Entretanto, não se está falando de literatura mas de cinema – embora esta diferenciação seja em vários casos conveniente, e é este o caso. As poucas manifestações típicas foram notoriamente estilizadas, mas de qualquer forma esta não era uma preocupação estética ou mesmo do texto. A atmosfera está mais para “Xanadu”, com Olivia Newton Jonh, contudo as locações originais e a opção pela superficialidade como limite no enfoque de todo aquele microcosmo – que já foi material para “Zorba, o Grego” -, funcionaram bem no estilo e no gênero escolhidos.
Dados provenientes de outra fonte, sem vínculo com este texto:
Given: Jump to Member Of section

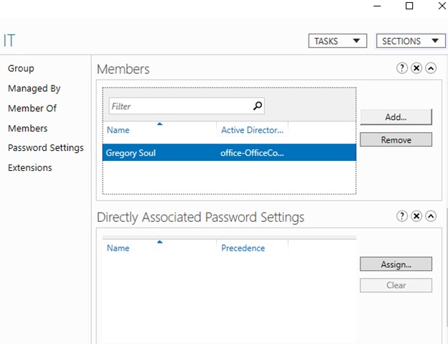Looking at the screenshot, I should (x=32, y=108).
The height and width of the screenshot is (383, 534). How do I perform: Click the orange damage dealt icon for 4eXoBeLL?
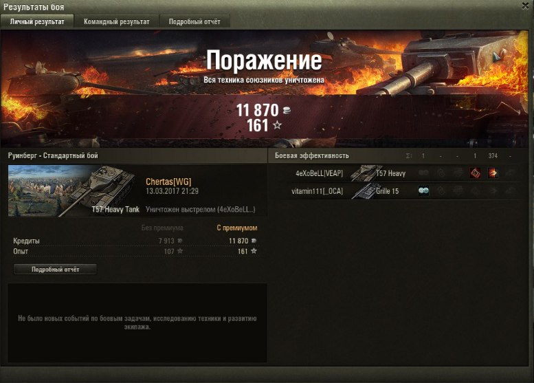pos(493,173)
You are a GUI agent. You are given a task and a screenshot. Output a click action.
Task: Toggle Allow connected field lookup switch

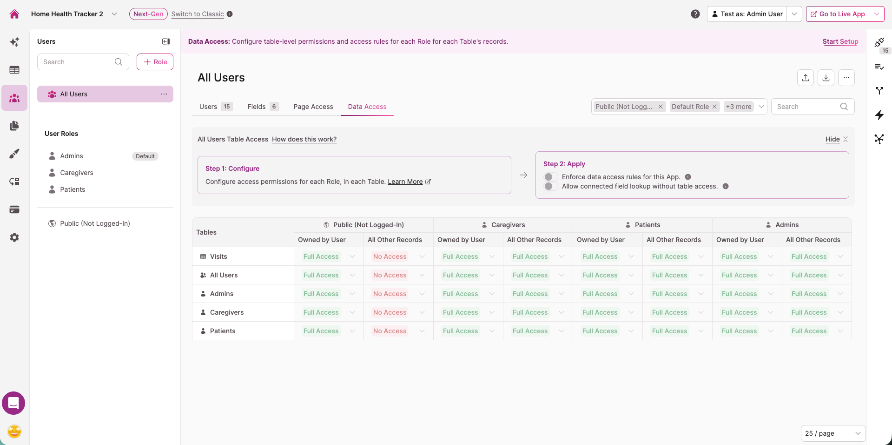(x=550, y=186)
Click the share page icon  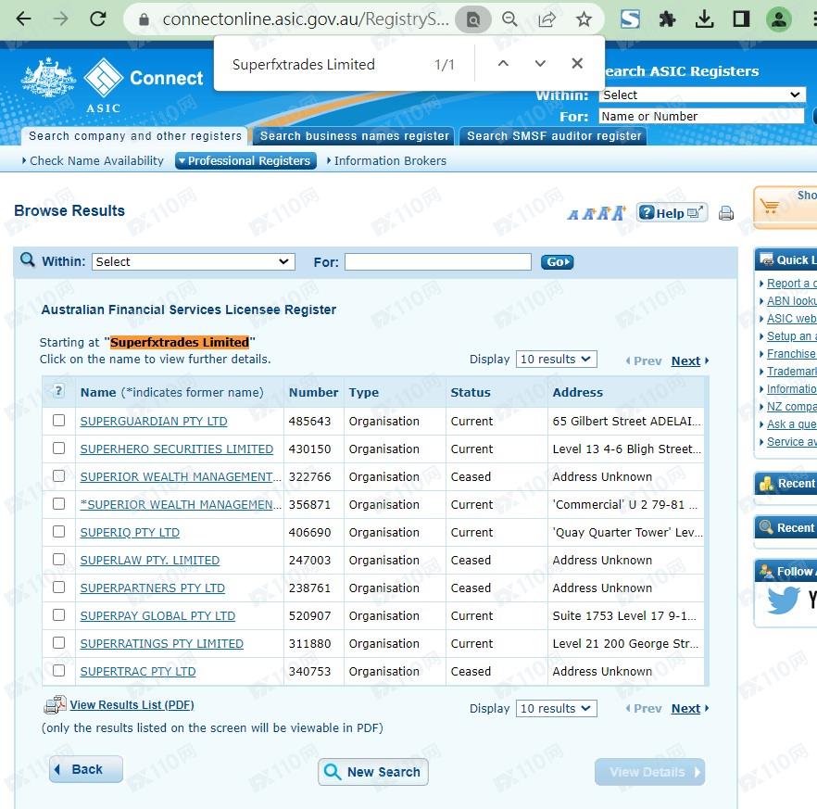pos(547,19)
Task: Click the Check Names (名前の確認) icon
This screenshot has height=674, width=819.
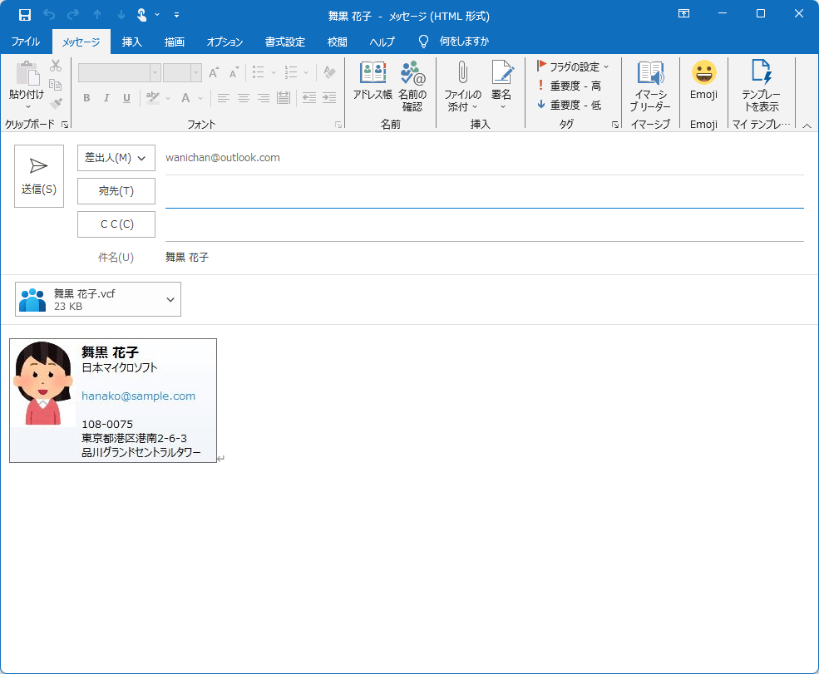Action: pos(412,82)
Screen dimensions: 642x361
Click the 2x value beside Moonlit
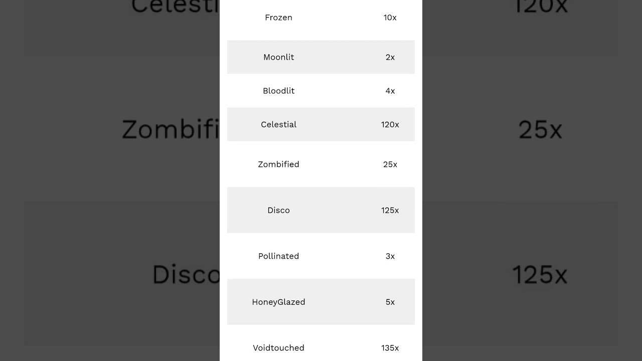[390, 57]
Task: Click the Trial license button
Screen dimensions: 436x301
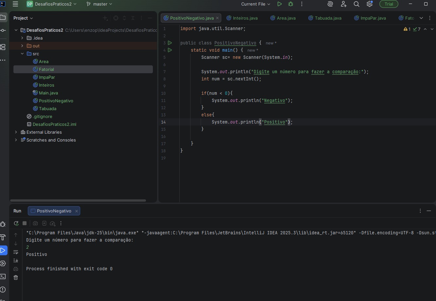Action: (389, 4)
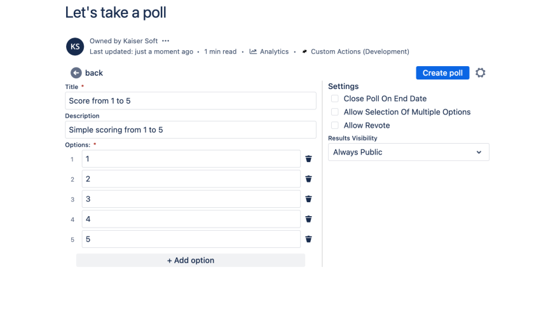Click into the Description text field

pos(191,130)
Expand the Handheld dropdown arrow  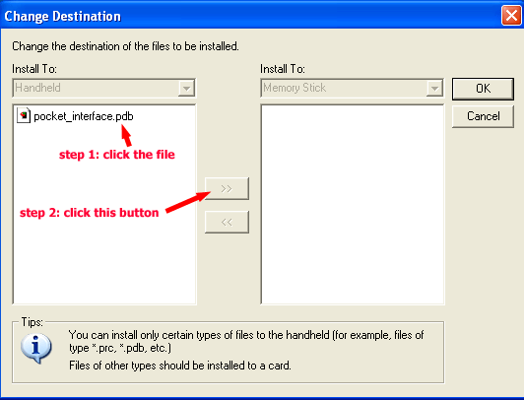(186, 89)
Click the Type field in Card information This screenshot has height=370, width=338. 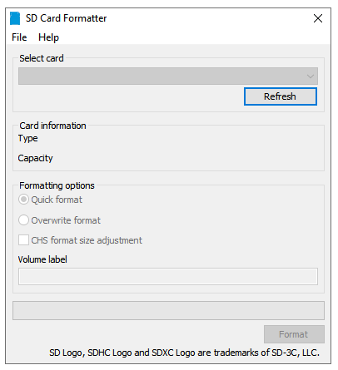tap(27, 138)
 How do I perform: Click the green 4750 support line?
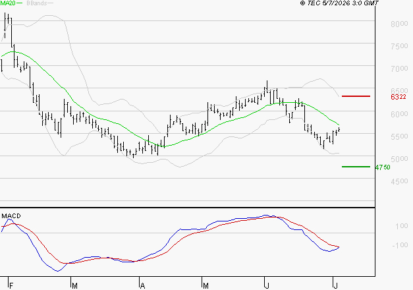pyautogui.click(x=356, y=167)
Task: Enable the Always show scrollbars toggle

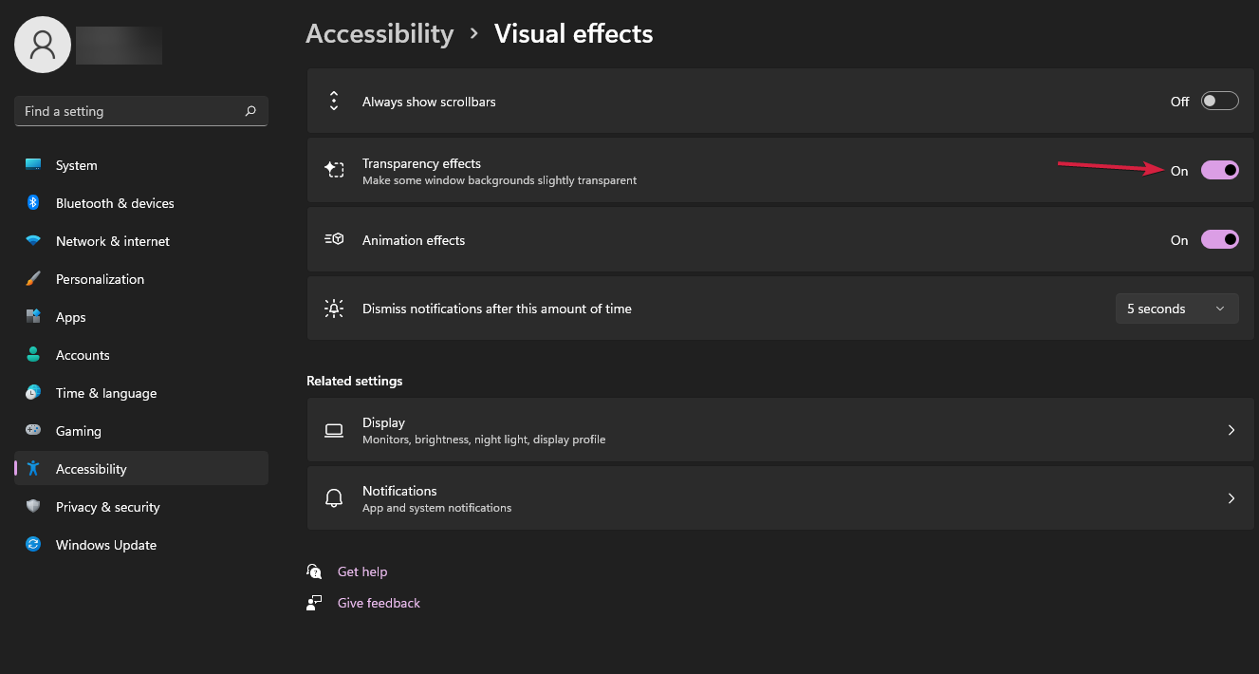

Gênero, musical. Timing frenético. Trilha toda calcada na sonoridade melíflua do ABBA e um tratamento contemporâneo na contextualização da narrativa. Até o lado kitcsh e fake e os estereótipos, compõem a atmosfera leve e a efemeridade das coisas, que dão uma agilidade pandemônica às seqüências, tendo como contraponto de fundo um cenário mítico. Entretanto, o resultado não é leviano: não há contradição temática entre filme e história.
O mote do filme, a começar pela trilha sonora - para os padrões atuais anacrônica -, continuando com a menção a temas como casamento, relacionamentos livres, panteísmo, religião e costumes ortodoxos, internet e isolamento, parecer ser o cogito sobre a imbricação entre o velho e o novo, e da relatividade das suas conceituações e rotulações.
De resto, as passagens são deliciosas para quem já ouviu e, também, os que ainda não tinham escutado o ABBA, sobretudo a forma como os temas foram tratados com situações emblemáticas, inteligentes e risíveis, por personagens centrais que poderiam ser caricatos não fosse sua radical sincronia com o mundo real – homens e mulheres de meia idade, e suas diversas opções existenciais.